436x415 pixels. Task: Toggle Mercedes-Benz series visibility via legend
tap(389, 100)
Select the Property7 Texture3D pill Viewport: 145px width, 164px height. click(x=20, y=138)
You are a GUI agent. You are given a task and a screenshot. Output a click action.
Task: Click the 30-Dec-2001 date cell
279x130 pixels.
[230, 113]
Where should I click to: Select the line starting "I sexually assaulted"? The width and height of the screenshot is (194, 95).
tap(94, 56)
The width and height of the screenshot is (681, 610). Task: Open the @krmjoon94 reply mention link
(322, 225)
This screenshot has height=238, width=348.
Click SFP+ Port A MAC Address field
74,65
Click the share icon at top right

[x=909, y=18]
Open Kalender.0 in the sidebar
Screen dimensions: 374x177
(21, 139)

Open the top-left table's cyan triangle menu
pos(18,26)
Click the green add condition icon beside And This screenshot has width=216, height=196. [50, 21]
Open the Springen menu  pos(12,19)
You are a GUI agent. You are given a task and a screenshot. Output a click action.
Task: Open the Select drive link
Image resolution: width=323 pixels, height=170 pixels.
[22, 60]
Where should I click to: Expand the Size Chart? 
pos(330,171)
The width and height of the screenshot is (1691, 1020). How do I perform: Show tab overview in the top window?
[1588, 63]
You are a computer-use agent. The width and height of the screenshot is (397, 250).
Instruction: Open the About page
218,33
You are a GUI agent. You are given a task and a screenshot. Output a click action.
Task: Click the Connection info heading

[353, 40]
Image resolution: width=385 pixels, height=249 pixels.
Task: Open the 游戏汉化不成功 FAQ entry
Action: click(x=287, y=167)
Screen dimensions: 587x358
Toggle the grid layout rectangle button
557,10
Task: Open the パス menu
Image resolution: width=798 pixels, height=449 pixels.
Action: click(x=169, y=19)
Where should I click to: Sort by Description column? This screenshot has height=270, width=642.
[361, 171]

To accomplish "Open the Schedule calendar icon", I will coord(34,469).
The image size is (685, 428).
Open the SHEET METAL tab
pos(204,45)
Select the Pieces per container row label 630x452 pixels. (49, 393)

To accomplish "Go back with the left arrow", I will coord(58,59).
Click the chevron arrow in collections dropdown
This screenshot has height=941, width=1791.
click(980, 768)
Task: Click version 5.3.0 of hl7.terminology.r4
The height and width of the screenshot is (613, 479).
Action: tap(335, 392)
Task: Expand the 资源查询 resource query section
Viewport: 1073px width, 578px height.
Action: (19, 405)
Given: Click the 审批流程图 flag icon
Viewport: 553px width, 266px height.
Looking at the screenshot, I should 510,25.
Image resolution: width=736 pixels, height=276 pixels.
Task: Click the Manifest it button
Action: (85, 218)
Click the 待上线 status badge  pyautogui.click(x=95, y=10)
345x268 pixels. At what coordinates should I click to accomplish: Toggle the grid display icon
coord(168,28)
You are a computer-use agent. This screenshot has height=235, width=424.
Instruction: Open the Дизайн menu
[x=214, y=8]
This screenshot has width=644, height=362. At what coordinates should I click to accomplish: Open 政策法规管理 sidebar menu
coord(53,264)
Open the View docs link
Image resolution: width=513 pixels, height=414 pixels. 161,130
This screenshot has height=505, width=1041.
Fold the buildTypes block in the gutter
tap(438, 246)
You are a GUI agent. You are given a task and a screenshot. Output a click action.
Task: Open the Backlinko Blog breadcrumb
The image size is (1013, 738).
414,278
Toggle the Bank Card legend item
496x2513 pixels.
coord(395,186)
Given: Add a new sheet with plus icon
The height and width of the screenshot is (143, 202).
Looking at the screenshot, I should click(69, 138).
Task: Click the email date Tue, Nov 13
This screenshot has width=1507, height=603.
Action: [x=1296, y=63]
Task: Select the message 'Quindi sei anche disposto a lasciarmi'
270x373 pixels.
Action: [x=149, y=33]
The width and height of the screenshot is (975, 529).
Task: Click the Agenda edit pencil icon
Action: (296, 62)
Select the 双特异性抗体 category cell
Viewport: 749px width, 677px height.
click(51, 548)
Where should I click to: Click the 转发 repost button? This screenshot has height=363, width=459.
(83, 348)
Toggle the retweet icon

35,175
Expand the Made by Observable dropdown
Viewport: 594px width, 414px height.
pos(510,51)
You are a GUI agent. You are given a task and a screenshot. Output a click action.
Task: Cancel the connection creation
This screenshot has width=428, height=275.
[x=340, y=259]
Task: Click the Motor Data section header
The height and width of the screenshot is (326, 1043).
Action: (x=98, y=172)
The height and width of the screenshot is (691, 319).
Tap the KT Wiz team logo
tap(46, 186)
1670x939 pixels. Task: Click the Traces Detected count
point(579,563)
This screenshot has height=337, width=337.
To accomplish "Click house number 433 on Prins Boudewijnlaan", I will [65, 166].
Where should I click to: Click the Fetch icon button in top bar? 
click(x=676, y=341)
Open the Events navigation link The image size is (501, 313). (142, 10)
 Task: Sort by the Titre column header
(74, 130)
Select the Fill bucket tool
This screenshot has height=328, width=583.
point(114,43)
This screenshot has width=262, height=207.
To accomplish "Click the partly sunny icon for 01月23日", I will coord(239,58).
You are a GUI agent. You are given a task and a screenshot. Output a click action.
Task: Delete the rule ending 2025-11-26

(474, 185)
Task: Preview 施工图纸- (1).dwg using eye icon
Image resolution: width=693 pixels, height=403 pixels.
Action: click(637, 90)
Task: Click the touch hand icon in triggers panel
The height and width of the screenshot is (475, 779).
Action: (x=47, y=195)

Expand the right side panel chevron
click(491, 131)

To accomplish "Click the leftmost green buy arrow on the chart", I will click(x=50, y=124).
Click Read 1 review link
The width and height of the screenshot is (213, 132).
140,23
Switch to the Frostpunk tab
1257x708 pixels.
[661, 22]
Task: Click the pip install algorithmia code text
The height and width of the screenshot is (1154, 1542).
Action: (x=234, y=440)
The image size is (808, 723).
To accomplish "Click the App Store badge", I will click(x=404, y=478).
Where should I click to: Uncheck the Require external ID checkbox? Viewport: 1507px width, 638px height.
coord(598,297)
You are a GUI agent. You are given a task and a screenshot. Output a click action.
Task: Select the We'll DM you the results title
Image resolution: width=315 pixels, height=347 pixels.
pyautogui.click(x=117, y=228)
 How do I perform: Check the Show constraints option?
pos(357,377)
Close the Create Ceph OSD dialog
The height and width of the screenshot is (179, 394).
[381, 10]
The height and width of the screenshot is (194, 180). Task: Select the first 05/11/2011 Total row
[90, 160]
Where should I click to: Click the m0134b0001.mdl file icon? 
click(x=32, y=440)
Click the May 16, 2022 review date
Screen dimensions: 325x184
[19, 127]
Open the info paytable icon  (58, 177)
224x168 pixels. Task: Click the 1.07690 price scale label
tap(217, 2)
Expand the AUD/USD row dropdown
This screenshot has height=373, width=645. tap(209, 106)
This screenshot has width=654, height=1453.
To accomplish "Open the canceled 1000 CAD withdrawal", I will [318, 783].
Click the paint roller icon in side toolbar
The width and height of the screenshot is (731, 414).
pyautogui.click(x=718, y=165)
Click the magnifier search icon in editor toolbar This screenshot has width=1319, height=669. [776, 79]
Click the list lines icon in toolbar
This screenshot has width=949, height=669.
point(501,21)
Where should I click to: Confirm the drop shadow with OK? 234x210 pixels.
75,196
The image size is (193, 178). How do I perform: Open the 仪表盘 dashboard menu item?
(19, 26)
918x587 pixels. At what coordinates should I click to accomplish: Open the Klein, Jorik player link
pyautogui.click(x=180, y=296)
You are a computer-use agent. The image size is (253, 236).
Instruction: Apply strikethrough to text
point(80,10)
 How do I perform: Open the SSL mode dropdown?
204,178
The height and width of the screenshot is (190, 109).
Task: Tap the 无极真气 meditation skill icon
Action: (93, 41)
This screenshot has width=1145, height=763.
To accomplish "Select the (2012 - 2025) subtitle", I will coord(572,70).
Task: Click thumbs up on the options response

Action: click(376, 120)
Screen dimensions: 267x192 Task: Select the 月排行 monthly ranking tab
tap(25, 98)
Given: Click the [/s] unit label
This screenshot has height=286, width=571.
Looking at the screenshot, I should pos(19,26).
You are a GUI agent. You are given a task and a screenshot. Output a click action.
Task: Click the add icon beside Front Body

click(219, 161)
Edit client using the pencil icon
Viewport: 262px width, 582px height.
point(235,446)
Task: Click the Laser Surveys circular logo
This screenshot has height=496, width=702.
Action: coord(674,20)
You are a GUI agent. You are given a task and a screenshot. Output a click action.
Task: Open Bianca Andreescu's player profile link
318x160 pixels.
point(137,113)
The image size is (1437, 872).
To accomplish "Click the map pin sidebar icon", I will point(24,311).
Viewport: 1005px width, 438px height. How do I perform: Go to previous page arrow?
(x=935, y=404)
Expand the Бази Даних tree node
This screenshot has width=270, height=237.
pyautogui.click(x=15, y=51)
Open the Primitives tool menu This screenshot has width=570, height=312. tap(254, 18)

::::::

▶ _What is being asked_:
Gather every line of the listing above that contains the word "perform", and copy each of those lines in full.

▶ _Output of the task_:
The width and height of the screenshot is (1691, 1020). How do I perform: Show tab overview in the top window?
 How do I perform: Check the Show constraints option?
The image size is (193, 178). How do I perform: Open the 仪表盘 dashboard menu item?
 How do I perform: Open the SSL mode dropdown?
Viewport: 1005px width, 438px height. How do I perform: Go to previous page arrow?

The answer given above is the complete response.